Kicking off what may be a semi-regular series, the wonderful Terry Gilliam proved totally game for the challenge when we found we had a few minutes to spare at the end of our interview at the Göteborg International Film Festival (you can find the rest of it here). Essentially, the idea is that while we're interested in our favorite filmmakers’ films, we’re also interested in what they’re interested in, and we hope you might be too.
So we’ve drawn up a list of questions about films that influenced them personally or professionally, in the hopes of prompting a few illuminating answers. Gilliam did not disappoint, bringing his trademark chatty honesty to bear, though it’s only fair that we point out that this was entirely dropped on him at the last moment, and, unlike potential future recruits, he had zero time to prepare.

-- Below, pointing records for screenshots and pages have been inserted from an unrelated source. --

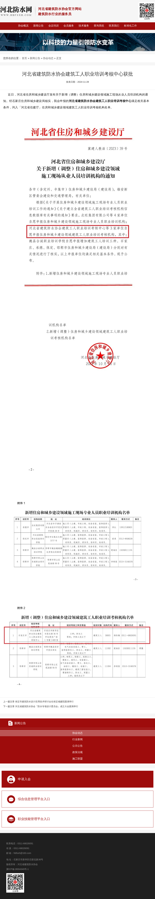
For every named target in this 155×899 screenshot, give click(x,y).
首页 (24, 58)
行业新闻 (77, 739)
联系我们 (114, 25)
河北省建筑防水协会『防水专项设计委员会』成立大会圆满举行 (46, 706)
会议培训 (53, 25)
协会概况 (23, 25)
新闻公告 (38, 25)
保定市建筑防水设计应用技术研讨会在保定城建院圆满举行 (44, 701)
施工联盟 (77, 758)
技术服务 (84, 25)
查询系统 (99, 25)
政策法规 (77, 752)
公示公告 (77, 745)
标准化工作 (130, 25)
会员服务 (69, 25)
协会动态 (48, 58)
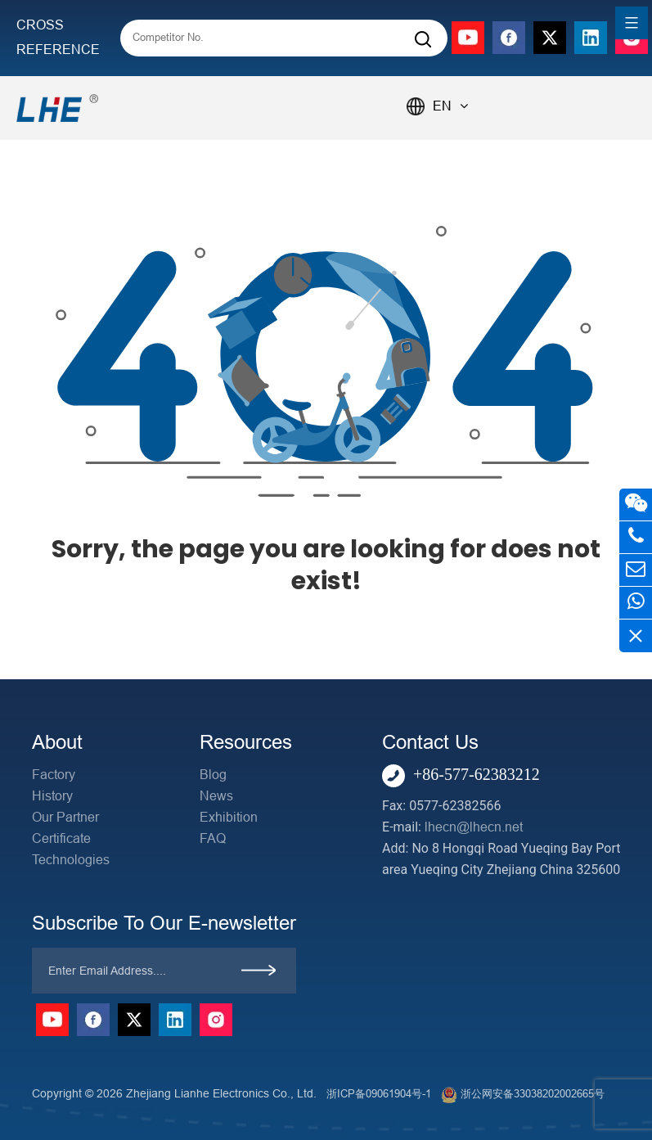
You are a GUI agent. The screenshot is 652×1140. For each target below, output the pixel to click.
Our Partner (65, 817)
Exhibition (229, 817)
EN (450, 106)
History (52, 796)
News (216, 796)
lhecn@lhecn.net (474, 827)
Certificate (61, 838)
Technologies (71, 860)
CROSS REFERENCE (58, 37)
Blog (213, 775)
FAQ (213, 838)
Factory (53, 775)
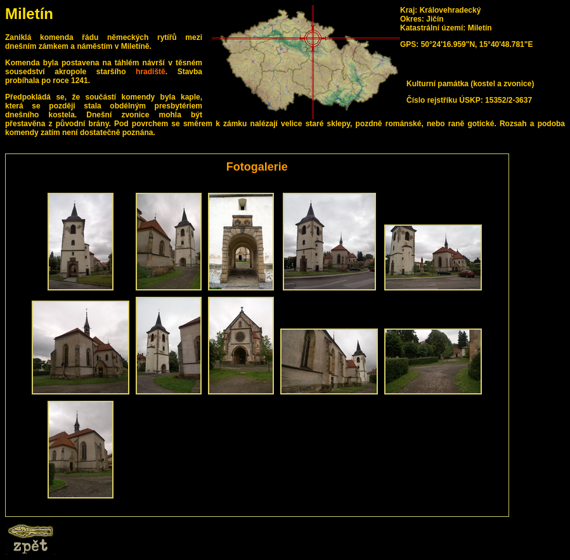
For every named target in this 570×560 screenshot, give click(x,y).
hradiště (150, 71)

So bearing in mind that on another day, in another mood, or with time to mull over and revise, these answers might very well be different, here we go:
What was the first film you remember seeing?

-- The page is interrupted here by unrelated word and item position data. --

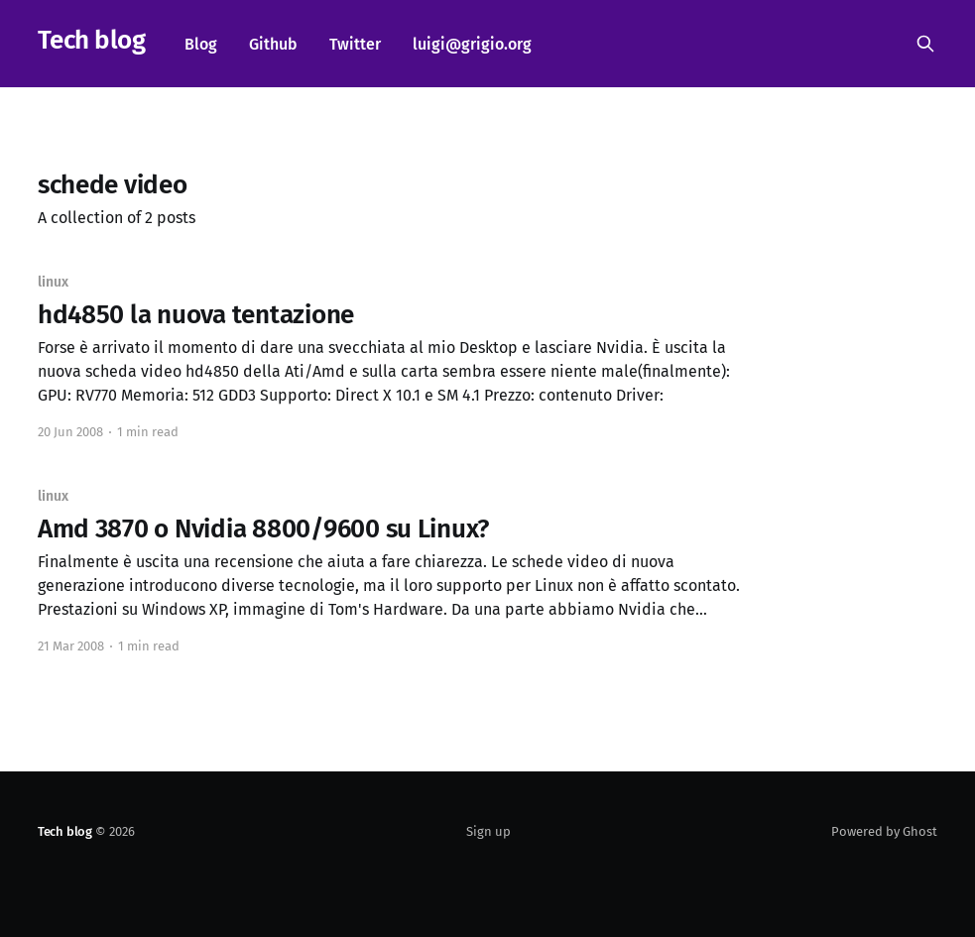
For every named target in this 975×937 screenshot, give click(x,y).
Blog (200, 44)
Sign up (488, 831)
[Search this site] (925, 43)
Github (273, 44)
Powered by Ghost (884, 831)
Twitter (355, 44)
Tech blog (91, 41)
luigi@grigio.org (472, 44)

"Snow White." Fantastic, Disney in the glory days—the Disney team was just brilliant. And the music too. The music that was written during the early Disney years was just incredible.
What film defined your childhood?
Hmm, I should really say “The Thief of Baghdad” is the one I remember most, because I had nightmares about it as a child. Terrified. I mean the Queen from “Snow White” was pretty good, but this one ...

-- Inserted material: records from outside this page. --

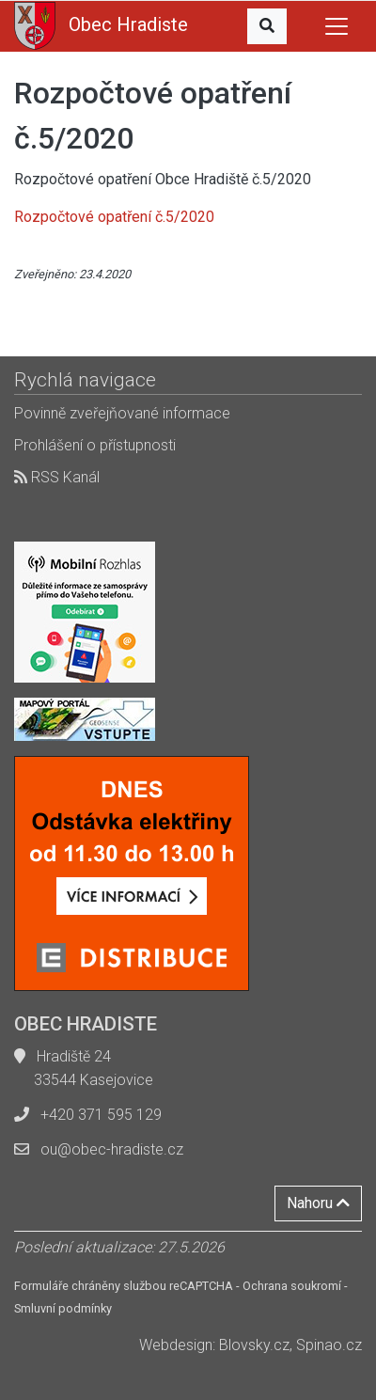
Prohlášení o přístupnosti (95, 445)
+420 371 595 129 (101, 1115)
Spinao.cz (329, 1345)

Do you remember an early formative moviegoing experience?
Well, the drive-in? I can’t remember the movie, and it was the opposite of “formative” actually because I loved movies and we went to a drive in with another couple and I was all just like, “Get down! get out of the way! get off! I’m trying to watch the film here!” That was my problem at a certain age ... I still believed in movies in those days. I don’t anymore. Give me a drive-in now any day.
So how about your best moviegoing experience?
One of my best was when I saw “One Eyed Jacks” and it was in some terrible cinema on 42nd Street and I had no money, so I sat there and I had to sit thorough some terrible second feature—that was in the days where they’d show second features—all the way through just so I could watch “One Eyed Jacks” again.
And is there an “epiphany film” that most influenced your later work?
Not quite an epiphany, but there was “Paths of Glory.” It was a Saturday matinee show in the San Fernando Valley and parents would dump their kids at the cinema and I was probably 14, something like that, and there it was, this film that was about injustice. It was two things: first here was technology that I’d never been aware of, the tracking shots through the trenches which of course I copied in “Brazil,” but I’d never been aware of the camera before that film and the second thing was that you talk about injustice in the film, you could talk about big themes, ideas.